Tuesday, August 11, 2015

An Island of Imagination

“History is a fiction,
art history is fiction.
Maybe reality is the biggest fiction of all!"

Charles Avery

Since 1726, the satirical literary classic about journeys to imagined lands, Gulliver’s Travels by Johnathan Swift has never been out of print. From the tiny Lilliputians via the giants of Brobdingnag, the flying island of Laputa to the country of talking horses, the Houyhnhnms; it is a story that has enthralled readers for almost three centuries.

In a similar vein, for over the last decade, the Scottish artist Charles Avery has been creating his own imaginary land, The Island. Through drawing, sculpture and text he has created a space to investigate philosophy, literature and art.

As Avery told The Courtauld Institute of Art “The Island was originally meant to represent the world of all ideas… [Although] Gradually the purity of the Island has become obscured as I have sought to describe the texture of its landscape, its capital city, its people, and customs.
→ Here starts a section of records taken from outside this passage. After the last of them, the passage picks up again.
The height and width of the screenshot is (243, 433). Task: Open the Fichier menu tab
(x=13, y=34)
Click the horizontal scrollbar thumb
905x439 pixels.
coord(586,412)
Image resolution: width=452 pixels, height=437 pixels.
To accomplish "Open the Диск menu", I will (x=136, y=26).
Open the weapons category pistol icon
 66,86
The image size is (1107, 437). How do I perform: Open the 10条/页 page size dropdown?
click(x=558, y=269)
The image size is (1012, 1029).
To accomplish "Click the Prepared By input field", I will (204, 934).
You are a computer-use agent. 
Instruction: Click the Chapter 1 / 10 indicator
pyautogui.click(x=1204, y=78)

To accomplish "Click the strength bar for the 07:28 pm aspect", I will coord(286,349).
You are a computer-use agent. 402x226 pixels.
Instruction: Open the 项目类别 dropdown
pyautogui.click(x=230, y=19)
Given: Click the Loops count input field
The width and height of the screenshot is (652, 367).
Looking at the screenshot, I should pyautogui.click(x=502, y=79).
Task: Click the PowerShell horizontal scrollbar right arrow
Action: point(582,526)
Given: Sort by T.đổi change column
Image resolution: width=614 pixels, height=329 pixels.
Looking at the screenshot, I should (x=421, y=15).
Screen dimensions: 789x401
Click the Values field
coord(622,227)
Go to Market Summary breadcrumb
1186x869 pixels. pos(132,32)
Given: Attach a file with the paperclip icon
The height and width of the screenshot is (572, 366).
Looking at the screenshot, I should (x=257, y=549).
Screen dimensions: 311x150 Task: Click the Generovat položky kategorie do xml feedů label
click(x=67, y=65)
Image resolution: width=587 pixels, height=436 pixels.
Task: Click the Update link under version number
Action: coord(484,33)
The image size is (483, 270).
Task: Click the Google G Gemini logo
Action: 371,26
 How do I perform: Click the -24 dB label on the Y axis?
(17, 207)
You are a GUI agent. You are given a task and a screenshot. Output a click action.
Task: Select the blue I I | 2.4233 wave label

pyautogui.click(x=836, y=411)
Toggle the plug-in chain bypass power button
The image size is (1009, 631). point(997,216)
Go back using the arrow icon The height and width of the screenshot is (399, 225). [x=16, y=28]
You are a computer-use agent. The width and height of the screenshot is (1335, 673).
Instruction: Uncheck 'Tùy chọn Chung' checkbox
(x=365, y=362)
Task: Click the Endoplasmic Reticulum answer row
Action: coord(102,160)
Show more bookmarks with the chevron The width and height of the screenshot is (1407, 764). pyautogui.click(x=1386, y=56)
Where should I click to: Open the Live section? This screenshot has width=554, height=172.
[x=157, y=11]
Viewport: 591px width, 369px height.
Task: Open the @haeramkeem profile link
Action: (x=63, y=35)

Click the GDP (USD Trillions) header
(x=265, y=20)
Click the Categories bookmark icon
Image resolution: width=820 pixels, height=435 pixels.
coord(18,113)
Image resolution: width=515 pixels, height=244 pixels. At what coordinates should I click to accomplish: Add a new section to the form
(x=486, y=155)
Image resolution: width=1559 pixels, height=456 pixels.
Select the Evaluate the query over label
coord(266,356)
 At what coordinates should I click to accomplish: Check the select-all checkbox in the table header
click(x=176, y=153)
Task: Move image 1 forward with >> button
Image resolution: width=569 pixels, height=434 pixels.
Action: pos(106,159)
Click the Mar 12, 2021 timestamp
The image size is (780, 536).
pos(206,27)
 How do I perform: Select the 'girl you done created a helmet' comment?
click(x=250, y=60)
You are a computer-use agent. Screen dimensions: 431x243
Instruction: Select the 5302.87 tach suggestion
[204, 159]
There are naturally Utopian associations, but I have largely avoided portraying any political structure as of yet.” 

A stance that allows him to avoid the satirical comment inherent Swift’s masterpiece.

As he told the Scotsman newspaper “People have perceived some kind of satirical content to this, and there really isn't. I think maybe people have mistaken my ultra-earnestness for cynicism. I don't see it that way."

Using the Scottish island of Mull, where he grew up, as inspiration, Avery wants to keep The Island eccentric rather than other worldly.

"I don't want to it to look like sci-fi, or 'Hey, this is weird and wonderful!' I sometimes think, have the people who say these things actually looked? What is so weird about this place? There are a few weird animals, but nothing weirder than would turn up in Australia, they're just different, they're completely plausible. The Gods are a strange-looking bunch, but if you look at all the gods human beings have evoked I don't think they're particularly weirder," he has stated.

The Scottish National Gallery of Modern Art’s senior curator, Philip Long, who was instrumental in getting Avery’s work shown at 2007 Venice Biennale has said about the work “"I think he's an extraordinary talent. His ability as a draughtsman and his ability to produce images of the world which he has invented is quite extraordinary and really quite dramatic. Like a lot of great artists, his work makes an immediate impression, potentially to a wide audience, but it also offers the possibility of more and more intellectual stimulus, the more you go into it."

To which Avery adds “The Island is not a parallel world, it's part of this world, therefore it is a fiction. I use the word 'fiction' very broadly.

The latest incarnation of The Island is on show at the Ingleby Gallery in the exhibition Charles Avery: The People and Things of Onomatopoeia until the 3rd of October.